Harper’s galaxy of friends and dance world figures included Bill “Bojangles” Robinson, a native of Richmond’s Jackson Ward. He was Hollywood’s highest-paid black performer in the first half of the 20th century and counted “The Little Colonel,” that co-starred Shirley Temple in 1935, among his box office hits. In March 1932 Harper, who is still referred to as “Miss Harper” by former acolytes, asked the renowned tap dancer to appear in a charity event here. He declined via a letter that is now in the archives of the Virginia Museum of History & Culture: “I’m on my way to California with my unit of 30 people playing the RKO houses — so you see by April 22 I’ll be quite away out west.
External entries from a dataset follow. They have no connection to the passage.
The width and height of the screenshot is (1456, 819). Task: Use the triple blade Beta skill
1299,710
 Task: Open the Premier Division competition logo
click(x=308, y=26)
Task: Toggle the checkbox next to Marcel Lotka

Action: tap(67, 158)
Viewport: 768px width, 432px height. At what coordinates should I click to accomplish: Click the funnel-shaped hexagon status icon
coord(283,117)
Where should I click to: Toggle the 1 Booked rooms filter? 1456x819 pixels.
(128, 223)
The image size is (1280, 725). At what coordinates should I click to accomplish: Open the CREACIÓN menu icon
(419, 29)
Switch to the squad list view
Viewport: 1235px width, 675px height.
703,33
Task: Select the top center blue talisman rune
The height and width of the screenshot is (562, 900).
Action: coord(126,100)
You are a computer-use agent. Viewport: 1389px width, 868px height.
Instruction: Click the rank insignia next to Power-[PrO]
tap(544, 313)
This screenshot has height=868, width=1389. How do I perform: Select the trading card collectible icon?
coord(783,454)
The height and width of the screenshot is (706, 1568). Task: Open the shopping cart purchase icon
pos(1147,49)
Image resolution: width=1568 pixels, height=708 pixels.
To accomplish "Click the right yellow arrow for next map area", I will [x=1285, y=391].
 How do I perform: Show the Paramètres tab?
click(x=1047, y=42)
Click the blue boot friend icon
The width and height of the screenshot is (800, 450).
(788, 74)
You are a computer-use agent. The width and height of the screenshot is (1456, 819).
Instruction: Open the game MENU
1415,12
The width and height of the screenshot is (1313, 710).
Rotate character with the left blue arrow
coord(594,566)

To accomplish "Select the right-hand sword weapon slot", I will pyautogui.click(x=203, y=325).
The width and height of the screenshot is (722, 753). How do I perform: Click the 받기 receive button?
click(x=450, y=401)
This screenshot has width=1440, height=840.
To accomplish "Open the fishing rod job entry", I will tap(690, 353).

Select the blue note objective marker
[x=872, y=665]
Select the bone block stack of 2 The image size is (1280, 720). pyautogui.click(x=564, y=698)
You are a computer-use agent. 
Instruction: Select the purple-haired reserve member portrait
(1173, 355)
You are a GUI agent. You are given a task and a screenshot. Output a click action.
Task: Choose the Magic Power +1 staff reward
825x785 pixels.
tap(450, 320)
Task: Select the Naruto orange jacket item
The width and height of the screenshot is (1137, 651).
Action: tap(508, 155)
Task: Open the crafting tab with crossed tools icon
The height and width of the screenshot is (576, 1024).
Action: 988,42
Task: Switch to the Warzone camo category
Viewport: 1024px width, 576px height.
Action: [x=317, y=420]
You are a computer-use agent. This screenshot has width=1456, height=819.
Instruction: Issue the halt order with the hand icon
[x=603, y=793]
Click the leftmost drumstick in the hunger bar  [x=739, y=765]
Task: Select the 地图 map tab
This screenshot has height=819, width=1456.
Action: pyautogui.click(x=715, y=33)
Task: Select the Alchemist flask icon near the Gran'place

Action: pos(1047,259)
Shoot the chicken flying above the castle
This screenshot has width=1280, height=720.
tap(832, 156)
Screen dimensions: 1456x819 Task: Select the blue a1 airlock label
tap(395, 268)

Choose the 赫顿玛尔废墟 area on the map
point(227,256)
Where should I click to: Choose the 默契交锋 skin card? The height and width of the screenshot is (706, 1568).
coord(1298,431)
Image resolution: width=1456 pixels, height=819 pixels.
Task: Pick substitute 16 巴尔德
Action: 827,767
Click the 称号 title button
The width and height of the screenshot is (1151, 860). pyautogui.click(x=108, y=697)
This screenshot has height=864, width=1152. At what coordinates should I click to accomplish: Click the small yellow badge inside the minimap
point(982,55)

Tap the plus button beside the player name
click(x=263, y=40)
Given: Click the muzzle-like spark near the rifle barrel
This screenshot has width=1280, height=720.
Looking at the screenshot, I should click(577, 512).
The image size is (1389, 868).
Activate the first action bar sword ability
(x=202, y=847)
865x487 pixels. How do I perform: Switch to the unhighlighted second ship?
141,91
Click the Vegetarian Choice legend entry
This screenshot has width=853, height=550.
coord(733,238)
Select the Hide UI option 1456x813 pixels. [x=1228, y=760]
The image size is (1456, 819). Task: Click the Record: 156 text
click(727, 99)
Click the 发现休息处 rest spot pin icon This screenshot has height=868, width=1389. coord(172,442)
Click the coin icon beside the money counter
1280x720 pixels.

However, at some other time when I’m not working, I’ll do what I can to help you out.”

In the early 1940s Harper, who was married to lumberman Fitz-Randolph Marston with whom she had two children, introduced the sister-and-brother Beaty siblings, who lived nearby, to the world of performing — via tap dancing and ballet. Today, famously known as Shirley MacLaine and Warren Beatty (he added the second ‘t’), the two are Hollywood royalty. MacLaine has been nominated for six best actress Academy Awards. She won for “Terms of Endearment” in 1984. Beatty has been nominated for 15 Academy Awards and won two, for best direction of “Reds” in 1981 and the 1999 Irving G. Thalberg Award for producing. These native Richmonders moved to New York and later bridged the gap in the late 1950s and ’60s between the Golden Age of Hollywood and the modern era.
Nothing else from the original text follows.